Apurinic/apyrimidinic endonuclease Apn1 of Saccharomyces cerevisiae is known as a key player of the base excision DNA repair (BER) pathway in yeast. BER is initiated by DNA glycosylases, whereas Apn1 can start DNA repair individually in the nucleotide incision repair (NIR) pathway. The aim of this research was to elucidate kinetic and structural dynamic aspects of Apn1 involvement in the NIR process. One of the key characteristics of AP endonuclease's interactions is known to be divalent metal ions playing a part of a cofactor. Well-studied human APE1 employs Mg²⁺ ions, with metal ion concentration's affecting enzymatic activity exerted by APE1. In our study, we aimed to test the effect of the Mg²⁺ ion on Apn1's NIR catalysis by examining structural dynamics of DNA during the interaction in real time using the stopped-flow technique. To test NIR activity of Apn1, deoxyribooligonucleotide duplexes containing a 5,6-dihydro-2′-deoxyuridine (DHU) residue were employed as substrates. A 2-aminopurine (2-aPu) residue was a reporter group fluorescence intensity of which was detected during Apn1–DNA interactions. NIR activity of both WT and H83A Apn1 was found to be arrested during the interaction with a DNA duplex containing the 2-aPu residue upstream of DHU. We conducted molecular dynamics simulations to elucidate the structural features of complexes of the enzyme with DHU-containing DNAs. The NIR recruiting S. cerevisiae Apn1 proceeds via multistep rearrangements of the complex of Apn1 with a DHU-containing DNA substrate and results in the incised product of the reaction. For wild-type Apn1, the catalytic rate constants do not depend on the Mg²⁺ concentration, i.e., they are equal in NIR and BER buffers, with equilibrium association constant K_a being 10-fold higher in NIR buffer.

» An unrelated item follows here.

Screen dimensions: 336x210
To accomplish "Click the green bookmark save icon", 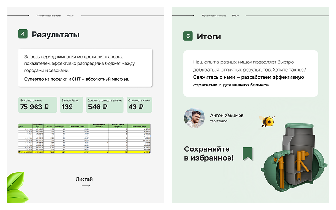I will pos(248,153).
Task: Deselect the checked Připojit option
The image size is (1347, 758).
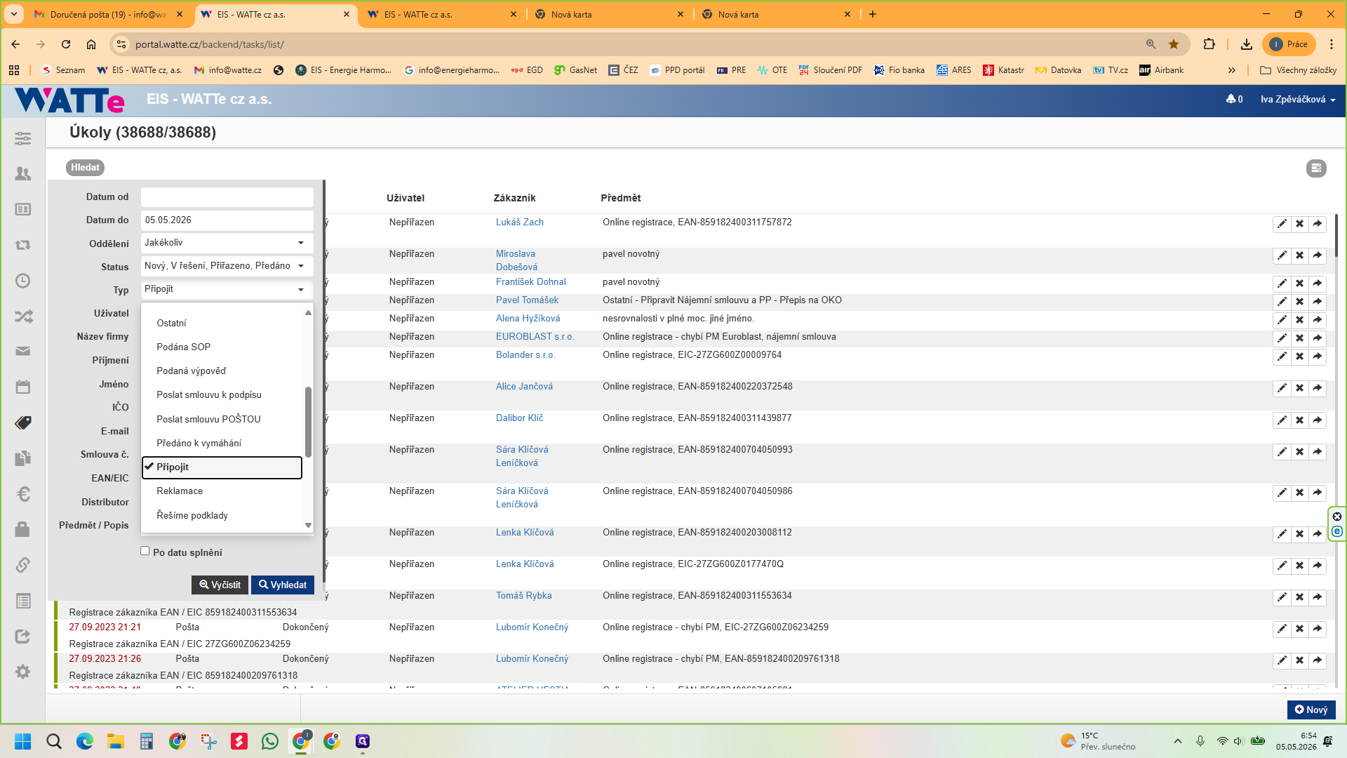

Our data reveal more delicate regulation of Apn1's NIR activity due to the more complicated kinetic mechanism, as compared to BER.

酿酒酵母的apurinic / apyrimidinic核酸内切酶Apn1是酵母中碱基切除DNA修复（BER）途径的关键角色。BER是由DNA糖基化酶引发的，而Apn1可以通过核苷酸切口修复（NIR）途径单独启动DNA修复。这项研究的目的是阐明Apn1参与近红外过程的动力学和结构动力学方面。已知AP核酸内切酶相互作用的关键特征之一是充当辅因子一部分的二价金属离子。经过深入研究的人APE1使用Mg ²⁺离子，金属离子浓度会影响APE1发挥的酶促活性。在我们的研究中，我们旨在测试Mg ²⁺的作用。通过使用停流技术实时检查相互作用过程中DNA的结构动力学来分析Apn1的NIR催化离子。为了测试Apn1的NIR活性，将含有5,6-二氢-2'-脱氧尿苷（DHU）残基的脱氧核糖寡核苷酸双链体用作底物。一个2-氨基嘌呤（2-aPu）残基是一个报告基团，其荧光强度在Apn1-DNA相互作用期间被检测到。发现WT和H83A Apn1的NIR活性在与包含DHU上游2-aPu残基的DNA双链体相互作用期间被阻止。我们进行了分子动力学模拟，以阐明该酶与含DHU的DNA的复合物的结构特征。NIR招募酿酒酵母Apn1通过Apn1与含有DHU的DNA底物的复合物的多步重排进行，并产生了反应的产物。对于野生型Apn1，催化速率常数不取决于Mg ²⁺浓度，即，它们在NIR和BER缓冲液中相等，而平衡缔合常数K _a在NIR缓冲液中高10倍。

与BER相比，由于更复杂的动力学机制，我们的数据揭示了对Apn1 NIR活性的更精细调节。